The marine soundscape can be split into its biophony (the sounds of whales, dolphins, fish, crustaceans etc.), geophony (the sounds of wind, rain, waves, ice etc.) and anthropophony (the sounds of human/industrial operations). Ship traffic is the most persistent source of man-made noise in the marine environment—with potentially significant bioacoustic impacts on marine fauna, most of which rely heavily on acoustics for their critical life functions. CMST has recorded the marine soundscape around Australia for 25 years at various sites. Using publicly available position logs of large vessels, we can 1) compute received levels of individual ships, 2) calculate source levels of individual ships by sound propagation modeling, and 3) determine the contribution of shipping to the local noise budgets. We may then map ship noise in specific regions (eg close to marine parks or critical habitat), we can model various scenarios for noise reduction in critical habitat (eg ship slow-down, rerouting). We can also model the risk of ship strike. This project will suit a mathematically skilled student with some experience in scientific software development, data analysis and numerical modelling. An acoustic background is not necessary.

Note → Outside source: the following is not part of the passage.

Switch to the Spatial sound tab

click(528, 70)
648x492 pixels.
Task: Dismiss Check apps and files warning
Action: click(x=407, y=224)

Black cockatoos calling Supervisors: Shyam Madhusudhana, Christine Erbe

Endangered black cockatoo species of Western Australia rely on large and acoustically complex habitats, making long-term monitoring both essential and challenging. Being “noisy”, they produce sounds that differ by species, age, gender and behaviour. We aim to explore whether passive acoustic listening can provide additional data on population size, distribution and demographics.

One of the objectives of the project is to to develop and evaluate machine-learning methods for the automated detection of Baudin and Carnaby cockatoo vocalisations from long-duration environmental audio recordings. The student will work with real-world acoustic datasets collected in Western Australian soundscapes and investigate how different signal processing and classification approaches perform under varying environmental conditions (e.g. background noise, seasonal variation, and overlapping biological sounds).

We have preliminary recordings of cockatoos near the Curtin University Bentley campus, and in John Forrest National Park. The Honours students will be involved in additional field work, including recordings and visual observations, establish a call repertoire of these two species, correlate calls with behaviour and demographic parameters, and potentially look at changes in calling behaviour as a function of human disturbance.

The project will involve data exploration, annotation analysis, feature extraction from audio, model training and evaluation, and interpretation of detection performance. The outcomes will contribute to more efficient and scalable tools for ecological monitoring and conservation, while providing the student with hands-on experience in applied machine learning and ecoacoustics.